→ **WORK REQUIRED**
Search the records for the string "Given", then copy each line where it appears.

→ **Data items**
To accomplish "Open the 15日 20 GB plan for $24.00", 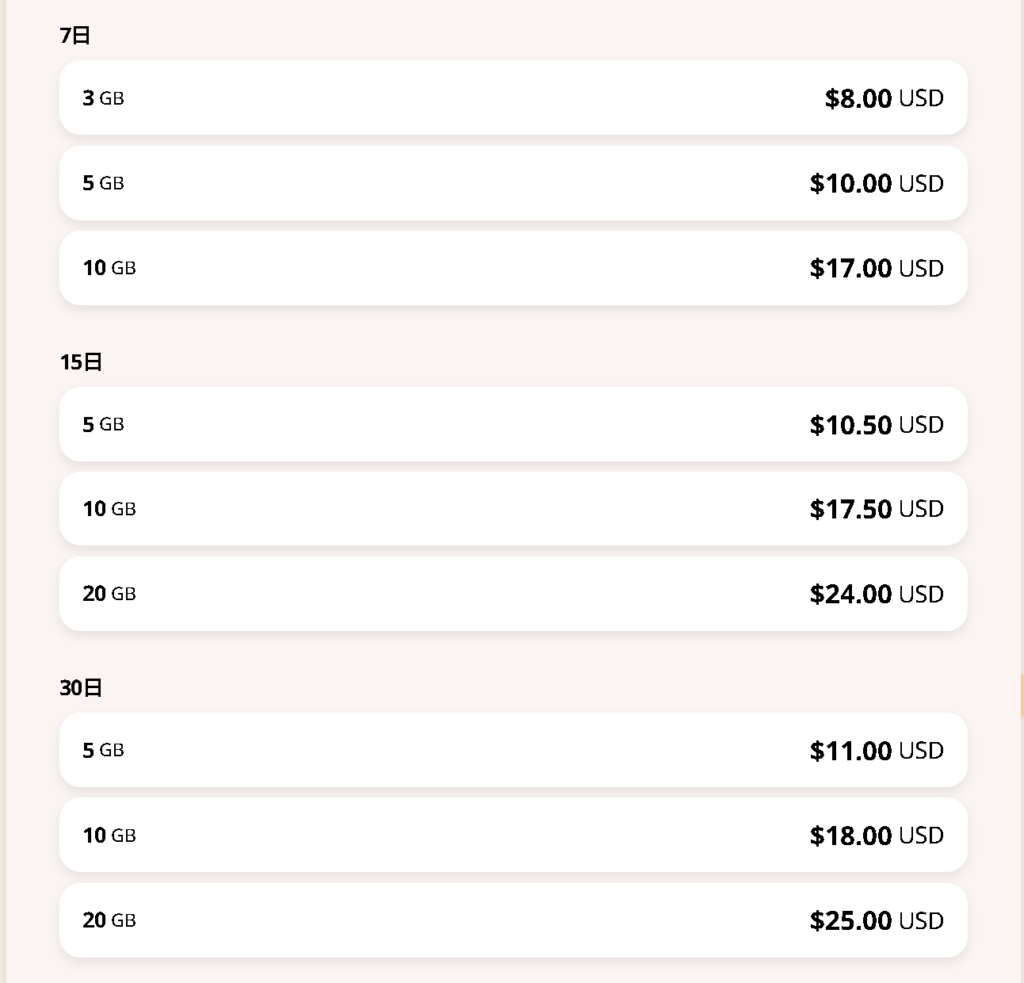I will pos(513,594).
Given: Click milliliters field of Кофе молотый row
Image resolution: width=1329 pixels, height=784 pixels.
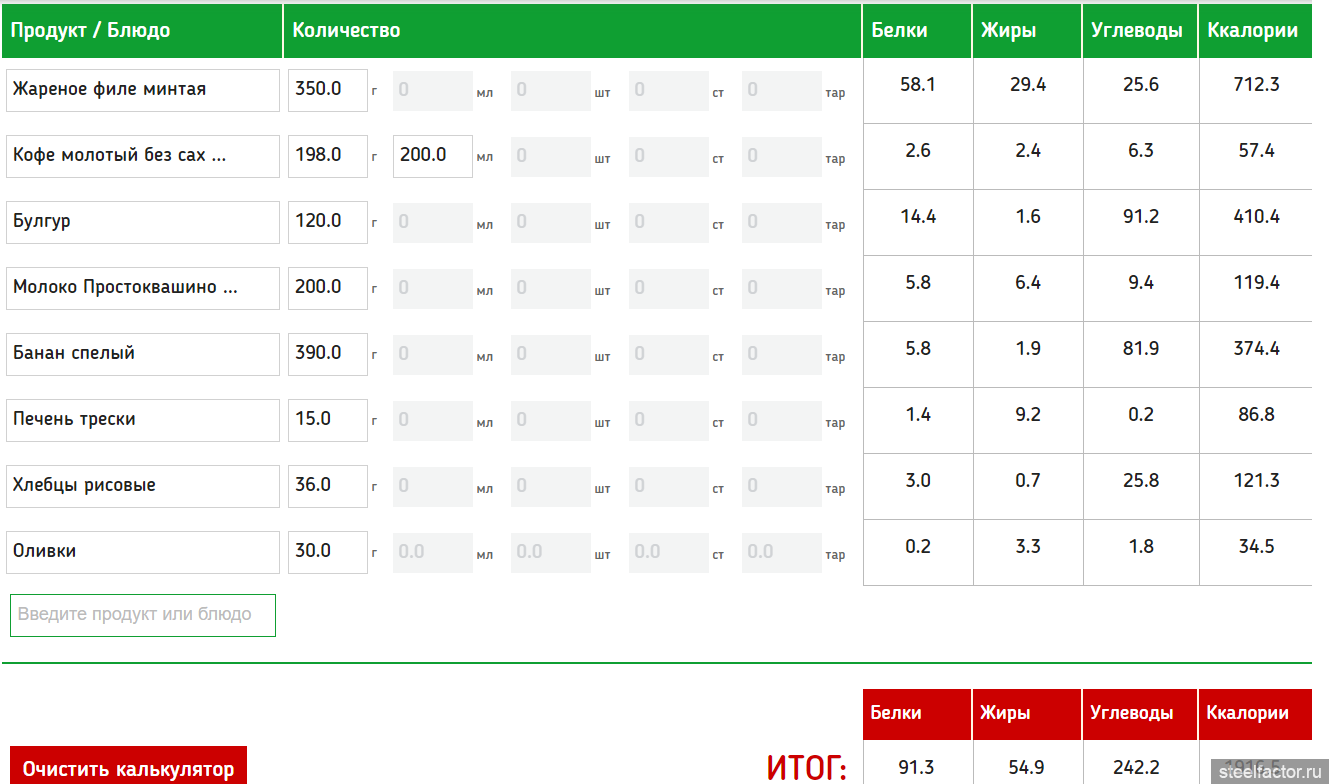Looking at the screenshot, I should tap(432, 156).
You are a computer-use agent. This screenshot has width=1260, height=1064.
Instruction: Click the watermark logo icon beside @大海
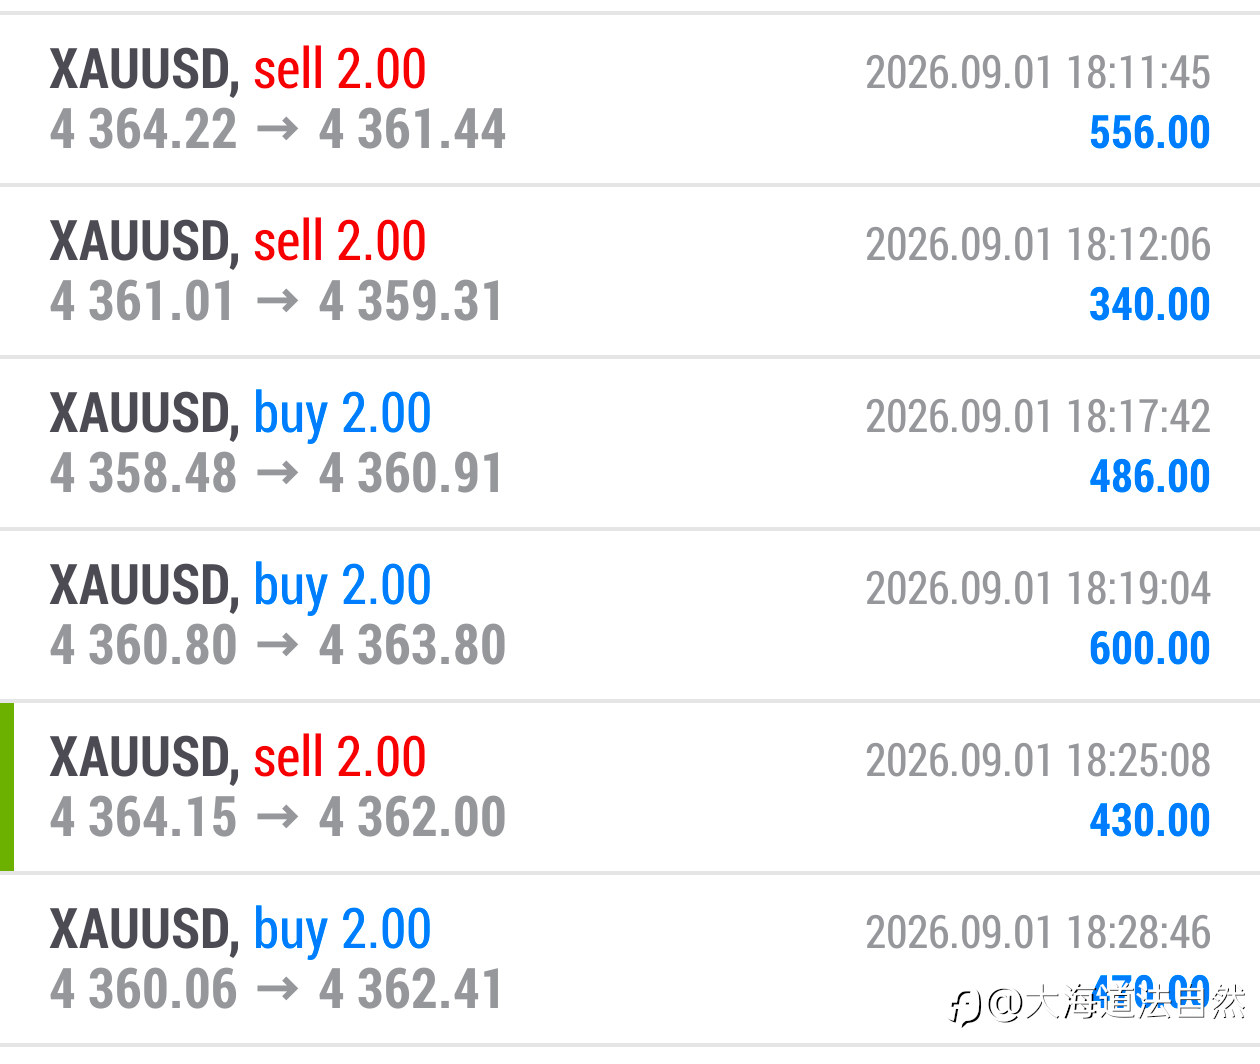point(965,1006)
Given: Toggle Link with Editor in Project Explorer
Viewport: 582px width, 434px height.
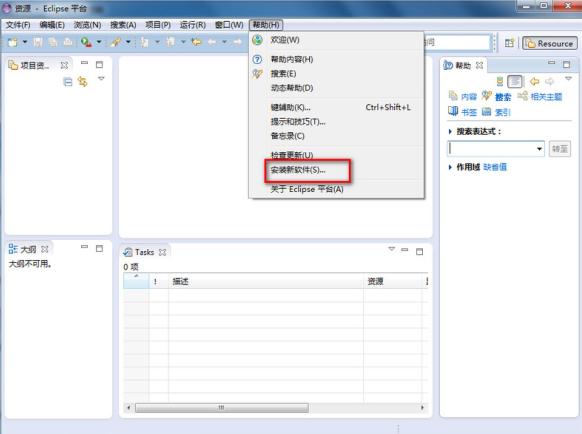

→ **EXERCISE SOLUTION**
Given: Click milliliters field of Кофе молотый row
Given: Toggle Link with Editor in Project Explorer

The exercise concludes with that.